Between STI testing, cancer screening, and discrimination, doctors continue to let down lesbian, bisexual, and trans women.
“I was in college when my doctor told me I didn’t need need to have an STI test despite being sexually active,” Anna K., a 29 year old cis lesbian, told HelloFlo. “When I asked him why, he said that it was unlikely for another woman to [pass on an STI] to another woman.”
“Less likely, maybe, but not impossible. I had to insist and threaten to get a new doctor before he’d do it. I was so frustrated…it was like I had to teach him.” Anna went on to add that she knew of several LGBT friends that had experienced similar treatment from doctors, experiences that ranted from simple misunderstandings or assumptions to downright poor treatment due to “ignorance about queer people.”
How does this differ with straight women’s experiences with doctors? Aimee Uchytil, a nurse practitioner at Callen-Lorde Health Center in New York City, which focuses on LGBT healthcare, says that queer women are more prone to experience “assumptions and invisibility” from their healthcare professionals. Uchytil adds that, “For heterosexual women, there’s no real barrier in being honest about who you’re having sex with.” These assumptions from doctors that cause feelings of invisibility can make queer women afraid, sometimes preventing them from going to the doctor at all.
Cis queer women are far from the only ones that meet opposition when going to the doctor’s office. We talked with a bisexual trans woman, who wished to remain anonymous, about her experiences with doctors after she transitioned.“The forms I had to fill out for my doctor [as a new patient] only had “male” or “female” identities, so I picked female because, you know, I’m a woman. But when my doctor asked when I’d had my last Pap [smear], I told him I didn’t need one because I was trans, he got really mad…[he] didn’t understand why I didn’t pick the male box on the form. He said I wasted his time. I never went back there.”
Places like Planned Parenthood train their staff to be inclusive and sensitive to LGBT people, including offering many LGBT-specific medical necessities like hormone therapies, STI testing, and information on mental health, support groups, and more. More and more Planned Parenthoods are closing across the country, making accessible healthcare queer people even more limited and difficult to come by. It makes sense that cuts would have a negative impact on lesbian, bisexual, and trans women given how many use Planned Parenthood as their primary care facility.

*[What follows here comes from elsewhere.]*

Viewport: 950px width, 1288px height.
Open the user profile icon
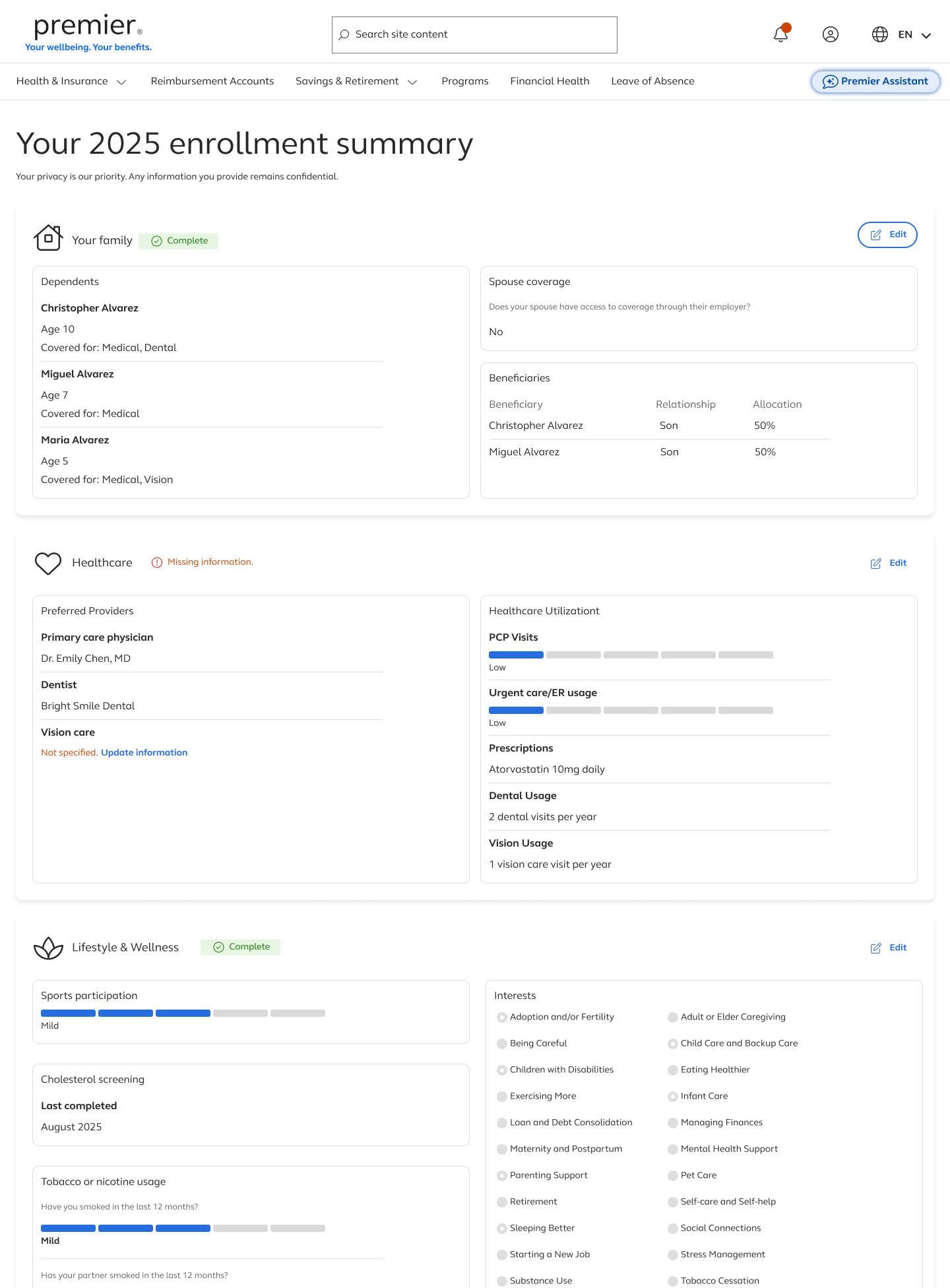coord(831,34)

Studies also find that, even after the Affordable Care Act passed, LGBT adults are less likely to have health insurance than straight people, likely keeping them from visiting the doctor due to rising healthcare costs in the United States. On average lesbians, bisexual women, and trans women were unable to even afford to see the doctor. 29 percent of lesbian and bisexual women and 31 percent of trans people reported that, in the last year, they were unable to afford healthcare compared to 19 percent of straight women, 21 percent of LGBT men, and 15 percent of straight men.
Not going to the doctor for any number of reasons can have huge implications for queer women. According to the National LGBT Cancer Network, a “cluster of risk factors,” including but not limited to homophobia from the healthcare industry, the prominence of alcohol use among lesbian and bisexual women, and not giving birth before age 30 can double a cis queer woman’s chances of cancer. There is currently limited data on cancer in queer women, but it is a solid conclusion that any of these factors put LGBT people “at a greater risk of late stage cancer diagnosis.”

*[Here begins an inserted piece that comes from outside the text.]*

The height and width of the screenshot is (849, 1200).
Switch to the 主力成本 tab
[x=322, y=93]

Doctor’s assumptions about cis lesbians and bisexual women, especially those dating or married to another woman, actually has a direct impact on their cervical cancer risks. The reason? The human papillomavirus is most commonly passed during intercourse between cis men and women, so many doctors mistakenly assume that lesbians have never had sex with cis men in the past. It is also possible to pass HPV from skin to skin contact or sharing toys, something that occurs in many relationships between women.
Joachim Voss, a professor at the University of Washington School of Nursing, says that, “If we are serious about reducing the rates of cervical cancer in lesbians, an unbiased health assessment by a provider” is necessary. This assessment would assume that not everyone is straight, not everyone is cis, and that not everyone’s partner is straight or cis. It would make a huge difference in the way queer women feel about doctors and improve the overall health of queer women.